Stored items
=== Section Start ===

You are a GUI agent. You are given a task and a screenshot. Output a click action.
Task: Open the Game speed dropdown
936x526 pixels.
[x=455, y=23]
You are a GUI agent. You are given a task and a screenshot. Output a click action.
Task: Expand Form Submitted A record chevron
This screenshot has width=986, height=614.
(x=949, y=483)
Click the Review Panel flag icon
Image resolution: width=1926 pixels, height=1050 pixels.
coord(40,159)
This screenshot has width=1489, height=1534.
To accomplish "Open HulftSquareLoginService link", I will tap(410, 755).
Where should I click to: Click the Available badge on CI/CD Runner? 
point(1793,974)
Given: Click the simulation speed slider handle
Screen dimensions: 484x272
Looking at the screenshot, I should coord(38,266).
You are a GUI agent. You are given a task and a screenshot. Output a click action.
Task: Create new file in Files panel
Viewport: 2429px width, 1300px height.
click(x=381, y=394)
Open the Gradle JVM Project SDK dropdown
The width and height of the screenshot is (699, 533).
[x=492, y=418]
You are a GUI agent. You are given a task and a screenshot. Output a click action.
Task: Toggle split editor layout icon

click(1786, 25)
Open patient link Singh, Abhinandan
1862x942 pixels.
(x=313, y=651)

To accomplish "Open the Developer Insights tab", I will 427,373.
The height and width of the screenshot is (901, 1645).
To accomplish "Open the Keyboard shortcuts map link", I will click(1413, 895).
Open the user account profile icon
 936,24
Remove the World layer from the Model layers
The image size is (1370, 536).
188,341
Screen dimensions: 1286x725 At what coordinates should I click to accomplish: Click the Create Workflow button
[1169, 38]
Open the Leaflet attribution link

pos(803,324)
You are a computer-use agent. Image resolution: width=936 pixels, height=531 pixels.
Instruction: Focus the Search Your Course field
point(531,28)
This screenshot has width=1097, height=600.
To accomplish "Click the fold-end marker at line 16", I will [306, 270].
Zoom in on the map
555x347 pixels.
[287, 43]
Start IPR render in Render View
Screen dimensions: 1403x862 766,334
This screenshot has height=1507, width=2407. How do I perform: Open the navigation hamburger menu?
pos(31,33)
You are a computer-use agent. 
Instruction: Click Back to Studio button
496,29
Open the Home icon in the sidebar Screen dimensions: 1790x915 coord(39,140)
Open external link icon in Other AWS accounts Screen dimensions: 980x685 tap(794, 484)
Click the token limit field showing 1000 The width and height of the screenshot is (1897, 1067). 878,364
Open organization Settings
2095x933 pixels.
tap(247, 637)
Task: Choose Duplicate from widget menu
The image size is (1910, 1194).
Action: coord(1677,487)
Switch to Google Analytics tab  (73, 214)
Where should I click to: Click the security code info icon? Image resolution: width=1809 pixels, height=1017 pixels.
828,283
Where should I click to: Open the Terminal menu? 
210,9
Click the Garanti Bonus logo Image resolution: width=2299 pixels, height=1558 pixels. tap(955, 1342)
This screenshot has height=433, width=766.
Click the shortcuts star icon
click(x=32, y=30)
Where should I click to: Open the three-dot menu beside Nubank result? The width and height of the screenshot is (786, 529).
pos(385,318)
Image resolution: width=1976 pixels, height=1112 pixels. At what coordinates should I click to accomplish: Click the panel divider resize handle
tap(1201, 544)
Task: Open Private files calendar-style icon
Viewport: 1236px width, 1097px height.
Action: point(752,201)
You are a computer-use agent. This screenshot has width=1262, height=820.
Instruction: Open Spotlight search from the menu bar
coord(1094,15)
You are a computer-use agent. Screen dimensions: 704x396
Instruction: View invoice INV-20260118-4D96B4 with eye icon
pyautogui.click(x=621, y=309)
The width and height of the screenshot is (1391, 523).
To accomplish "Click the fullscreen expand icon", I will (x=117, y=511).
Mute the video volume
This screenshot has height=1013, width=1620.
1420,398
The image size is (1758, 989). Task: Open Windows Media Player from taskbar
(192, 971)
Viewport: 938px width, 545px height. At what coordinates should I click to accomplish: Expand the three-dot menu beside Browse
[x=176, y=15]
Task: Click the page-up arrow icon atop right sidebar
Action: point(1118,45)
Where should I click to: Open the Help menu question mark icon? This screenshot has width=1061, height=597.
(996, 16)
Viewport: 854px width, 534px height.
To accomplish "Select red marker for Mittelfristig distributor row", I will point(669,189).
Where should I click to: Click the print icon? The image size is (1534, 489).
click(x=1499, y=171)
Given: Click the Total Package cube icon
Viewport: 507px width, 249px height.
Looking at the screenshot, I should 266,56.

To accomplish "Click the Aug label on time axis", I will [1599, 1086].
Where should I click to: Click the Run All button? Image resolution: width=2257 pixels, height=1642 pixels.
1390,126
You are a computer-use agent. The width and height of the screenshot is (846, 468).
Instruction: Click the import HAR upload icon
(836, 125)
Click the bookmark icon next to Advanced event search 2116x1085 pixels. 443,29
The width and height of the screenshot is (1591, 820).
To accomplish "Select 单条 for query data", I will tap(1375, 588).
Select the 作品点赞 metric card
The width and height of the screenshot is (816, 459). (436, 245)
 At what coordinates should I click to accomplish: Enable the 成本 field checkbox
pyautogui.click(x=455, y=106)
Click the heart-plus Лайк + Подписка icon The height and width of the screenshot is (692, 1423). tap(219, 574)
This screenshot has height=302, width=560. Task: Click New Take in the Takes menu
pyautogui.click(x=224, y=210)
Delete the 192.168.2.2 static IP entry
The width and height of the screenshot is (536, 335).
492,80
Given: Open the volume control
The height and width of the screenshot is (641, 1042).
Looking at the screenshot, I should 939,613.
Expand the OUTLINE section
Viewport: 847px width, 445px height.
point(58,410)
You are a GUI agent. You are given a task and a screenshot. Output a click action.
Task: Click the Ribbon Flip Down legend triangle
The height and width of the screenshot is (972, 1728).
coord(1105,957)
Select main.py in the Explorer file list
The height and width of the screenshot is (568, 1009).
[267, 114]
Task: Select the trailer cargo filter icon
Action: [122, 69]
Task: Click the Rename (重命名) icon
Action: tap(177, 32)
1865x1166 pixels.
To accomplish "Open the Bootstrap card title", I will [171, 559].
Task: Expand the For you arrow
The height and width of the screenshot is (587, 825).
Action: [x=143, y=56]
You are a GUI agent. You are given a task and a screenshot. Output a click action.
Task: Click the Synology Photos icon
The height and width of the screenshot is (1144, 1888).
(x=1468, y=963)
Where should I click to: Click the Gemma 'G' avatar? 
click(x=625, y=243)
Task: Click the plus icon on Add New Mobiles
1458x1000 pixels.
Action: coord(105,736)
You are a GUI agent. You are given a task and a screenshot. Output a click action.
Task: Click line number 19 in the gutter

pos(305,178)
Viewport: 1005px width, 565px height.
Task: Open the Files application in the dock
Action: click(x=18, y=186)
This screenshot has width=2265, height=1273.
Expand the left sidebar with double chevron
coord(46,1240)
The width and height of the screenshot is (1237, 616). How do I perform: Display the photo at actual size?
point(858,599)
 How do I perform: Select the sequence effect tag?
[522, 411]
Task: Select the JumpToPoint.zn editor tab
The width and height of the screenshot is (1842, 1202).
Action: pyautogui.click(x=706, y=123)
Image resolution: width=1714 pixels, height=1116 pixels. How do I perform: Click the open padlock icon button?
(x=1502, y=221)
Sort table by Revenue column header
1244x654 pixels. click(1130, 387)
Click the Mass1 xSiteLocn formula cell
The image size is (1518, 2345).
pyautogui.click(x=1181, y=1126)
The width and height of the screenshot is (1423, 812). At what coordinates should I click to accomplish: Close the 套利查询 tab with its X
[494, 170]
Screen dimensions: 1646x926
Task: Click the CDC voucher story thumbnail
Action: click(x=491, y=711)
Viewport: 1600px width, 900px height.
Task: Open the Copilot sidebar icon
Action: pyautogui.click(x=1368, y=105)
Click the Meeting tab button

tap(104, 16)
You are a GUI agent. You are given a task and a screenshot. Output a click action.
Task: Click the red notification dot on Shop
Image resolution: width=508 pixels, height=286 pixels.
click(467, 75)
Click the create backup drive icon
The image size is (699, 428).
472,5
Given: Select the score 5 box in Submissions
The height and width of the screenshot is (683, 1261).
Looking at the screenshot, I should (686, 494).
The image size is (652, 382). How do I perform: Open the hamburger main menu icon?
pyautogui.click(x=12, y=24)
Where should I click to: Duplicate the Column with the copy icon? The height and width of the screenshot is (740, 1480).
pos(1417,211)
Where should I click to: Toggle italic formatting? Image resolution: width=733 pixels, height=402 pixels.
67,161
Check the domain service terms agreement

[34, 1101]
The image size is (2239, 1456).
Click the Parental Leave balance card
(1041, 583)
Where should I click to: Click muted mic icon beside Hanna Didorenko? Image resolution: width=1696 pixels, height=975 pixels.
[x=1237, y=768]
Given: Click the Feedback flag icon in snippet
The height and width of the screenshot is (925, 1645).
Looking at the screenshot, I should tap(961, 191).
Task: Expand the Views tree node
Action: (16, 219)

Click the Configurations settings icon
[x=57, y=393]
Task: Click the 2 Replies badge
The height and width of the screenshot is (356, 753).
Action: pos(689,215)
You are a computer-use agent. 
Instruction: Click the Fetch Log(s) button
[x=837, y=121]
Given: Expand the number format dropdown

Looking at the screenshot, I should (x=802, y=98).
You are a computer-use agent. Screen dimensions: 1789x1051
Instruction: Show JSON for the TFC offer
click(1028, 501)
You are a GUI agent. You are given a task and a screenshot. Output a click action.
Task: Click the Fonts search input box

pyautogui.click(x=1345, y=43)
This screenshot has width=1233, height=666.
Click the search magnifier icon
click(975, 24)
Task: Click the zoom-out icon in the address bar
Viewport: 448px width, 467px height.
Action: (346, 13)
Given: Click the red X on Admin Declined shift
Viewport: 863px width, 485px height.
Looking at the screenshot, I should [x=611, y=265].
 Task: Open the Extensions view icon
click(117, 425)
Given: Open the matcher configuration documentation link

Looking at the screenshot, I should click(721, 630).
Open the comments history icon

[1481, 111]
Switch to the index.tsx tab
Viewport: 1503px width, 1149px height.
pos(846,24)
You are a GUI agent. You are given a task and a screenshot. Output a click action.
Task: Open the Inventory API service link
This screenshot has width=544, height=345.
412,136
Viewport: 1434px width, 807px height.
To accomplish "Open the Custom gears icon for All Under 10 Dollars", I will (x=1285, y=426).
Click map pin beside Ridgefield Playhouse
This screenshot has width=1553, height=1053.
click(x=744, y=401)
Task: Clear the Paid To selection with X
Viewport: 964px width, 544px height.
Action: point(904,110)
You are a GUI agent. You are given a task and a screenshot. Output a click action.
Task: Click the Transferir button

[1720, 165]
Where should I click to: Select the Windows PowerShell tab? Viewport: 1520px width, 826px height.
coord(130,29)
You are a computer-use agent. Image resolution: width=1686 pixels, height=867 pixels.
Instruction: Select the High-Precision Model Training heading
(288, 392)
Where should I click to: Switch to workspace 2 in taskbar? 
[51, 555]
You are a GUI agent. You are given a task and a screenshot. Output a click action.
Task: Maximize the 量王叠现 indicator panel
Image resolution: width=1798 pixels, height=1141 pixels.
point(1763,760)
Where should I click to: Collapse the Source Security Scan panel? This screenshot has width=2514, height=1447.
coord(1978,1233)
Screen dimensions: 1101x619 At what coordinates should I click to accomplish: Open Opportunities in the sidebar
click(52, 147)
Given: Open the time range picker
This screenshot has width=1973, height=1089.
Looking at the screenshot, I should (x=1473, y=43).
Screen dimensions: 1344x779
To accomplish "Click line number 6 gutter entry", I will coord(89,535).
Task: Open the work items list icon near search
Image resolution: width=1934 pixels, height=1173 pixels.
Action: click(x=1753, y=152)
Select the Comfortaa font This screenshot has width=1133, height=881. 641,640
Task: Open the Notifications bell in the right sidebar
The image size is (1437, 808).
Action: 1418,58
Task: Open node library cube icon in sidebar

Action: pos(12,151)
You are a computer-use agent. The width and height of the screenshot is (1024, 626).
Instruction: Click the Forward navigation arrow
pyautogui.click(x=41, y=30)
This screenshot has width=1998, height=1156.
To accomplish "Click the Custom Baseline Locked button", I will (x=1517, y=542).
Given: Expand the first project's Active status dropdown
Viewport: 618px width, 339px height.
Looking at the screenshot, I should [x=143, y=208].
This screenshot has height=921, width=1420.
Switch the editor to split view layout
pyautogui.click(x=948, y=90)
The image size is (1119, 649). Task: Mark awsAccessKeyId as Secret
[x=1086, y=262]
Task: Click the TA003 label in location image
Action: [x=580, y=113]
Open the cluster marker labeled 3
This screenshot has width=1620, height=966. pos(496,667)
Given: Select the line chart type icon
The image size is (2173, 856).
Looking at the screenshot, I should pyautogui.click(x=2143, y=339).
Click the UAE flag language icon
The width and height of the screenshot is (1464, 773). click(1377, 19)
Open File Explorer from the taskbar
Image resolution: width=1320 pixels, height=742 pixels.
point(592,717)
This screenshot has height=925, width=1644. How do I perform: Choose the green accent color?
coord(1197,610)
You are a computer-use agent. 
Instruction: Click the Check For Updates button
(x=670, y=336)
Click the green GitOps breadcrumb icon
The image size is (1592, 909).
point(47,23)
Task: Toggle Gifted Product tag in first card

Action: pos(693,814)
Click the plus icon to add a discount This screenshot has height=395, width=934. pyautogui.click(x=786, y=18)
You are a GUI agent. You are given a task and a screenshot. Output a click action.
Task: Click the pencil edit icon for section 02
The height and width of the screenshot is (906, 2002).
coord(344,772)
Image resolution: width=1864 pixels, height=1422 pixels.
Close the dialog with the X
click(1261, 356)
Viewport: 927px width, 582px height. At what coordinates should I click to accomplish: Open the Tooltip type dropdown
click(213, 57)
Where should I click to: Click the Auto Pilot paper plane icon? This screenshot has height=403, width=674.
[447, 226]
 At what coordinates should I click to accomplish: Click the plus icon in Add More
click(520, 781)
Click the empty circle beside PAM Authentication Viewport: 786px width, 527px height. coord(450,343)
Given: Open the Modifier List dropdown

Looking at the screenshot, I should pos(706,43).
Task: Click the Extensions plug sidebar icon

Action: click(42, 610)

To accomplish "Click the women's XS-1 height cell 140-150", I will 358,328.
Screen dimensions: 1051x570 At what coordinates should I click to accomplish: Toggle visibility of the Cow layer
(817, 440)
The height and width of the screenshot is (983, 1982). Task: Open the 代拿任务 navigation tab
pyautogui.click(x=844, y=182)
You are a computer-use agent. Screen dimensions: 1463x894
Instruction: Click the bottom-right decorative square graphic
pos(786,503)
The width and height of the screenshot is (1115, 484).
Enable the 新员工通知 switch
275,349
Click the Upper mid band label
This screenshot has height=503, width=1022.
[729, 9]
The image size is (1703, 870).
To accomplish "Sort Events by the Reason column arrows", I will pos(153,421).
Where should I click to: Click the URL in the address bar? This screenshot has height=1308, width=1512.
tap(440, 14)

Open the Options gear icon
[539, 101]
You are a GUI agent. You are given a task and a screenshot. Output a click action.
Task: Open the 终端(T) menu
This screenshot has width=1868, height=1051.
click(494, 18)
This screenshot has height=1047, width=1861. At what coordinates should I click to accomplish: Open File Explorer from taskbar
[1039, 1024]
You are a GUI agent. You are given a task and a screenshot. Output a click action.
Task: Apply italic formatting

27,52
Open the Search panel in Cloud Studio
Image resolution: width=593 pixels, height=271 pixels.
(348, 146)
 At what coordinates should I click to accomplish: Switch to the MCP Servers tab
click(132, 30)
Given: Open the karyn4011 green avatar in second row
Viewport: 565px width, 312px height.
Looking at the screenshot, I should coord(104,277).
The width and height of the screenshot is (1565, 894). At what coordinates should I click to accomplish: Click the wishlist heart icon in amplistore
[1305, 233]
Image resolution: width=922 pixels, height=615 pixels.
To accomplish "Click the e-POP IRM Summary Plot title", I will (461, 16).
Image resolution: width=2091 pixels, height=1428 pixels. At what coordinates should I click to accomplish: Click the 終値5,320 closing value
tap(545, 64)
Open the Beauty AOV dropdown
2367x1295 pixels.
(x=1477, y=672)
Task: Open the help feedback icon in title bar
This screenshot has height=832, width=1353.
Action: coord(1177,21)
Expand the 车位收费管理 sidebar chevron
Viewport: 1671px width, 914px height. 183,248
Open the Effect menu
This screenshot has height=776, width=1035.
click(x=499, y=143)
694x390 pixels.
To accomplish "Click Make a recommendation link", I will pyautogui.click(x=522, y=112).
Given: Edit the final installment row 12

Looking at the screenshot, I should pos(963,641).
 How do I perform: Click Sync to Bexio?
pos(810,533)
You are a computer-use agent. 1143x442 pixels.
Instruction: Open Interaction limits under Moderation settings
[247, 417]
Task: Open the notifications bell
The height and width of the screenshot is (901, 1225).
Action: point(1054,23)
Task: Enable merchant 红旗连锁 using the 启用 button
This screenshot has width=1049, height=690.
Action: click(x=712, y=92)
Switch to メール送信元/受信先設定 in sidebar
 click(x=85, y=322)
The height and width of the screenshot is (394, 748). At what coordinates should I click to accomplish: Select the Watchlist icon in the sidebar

=== Section End ===

Activity: Exact duplication is required for the lines above, from the line that contains "This screenshot has height=1507, width=2407." to the line that contains "Open external link", inclusive; omit all others.

Result of this exercise:
This screenshot has height=1507, width=2407. How do I perform: Open the navigation hamburger menu?
pos(31,33)
You are a computer-use agent. 
Instruction: Click Back to Studio button
496,29
Open the Home icon in the sidebar Screen dimensions: 1790x915 coord(39,140)
Open external link icon in Other AWS accounts Screen dimensions: 980x685 tap(794, 484)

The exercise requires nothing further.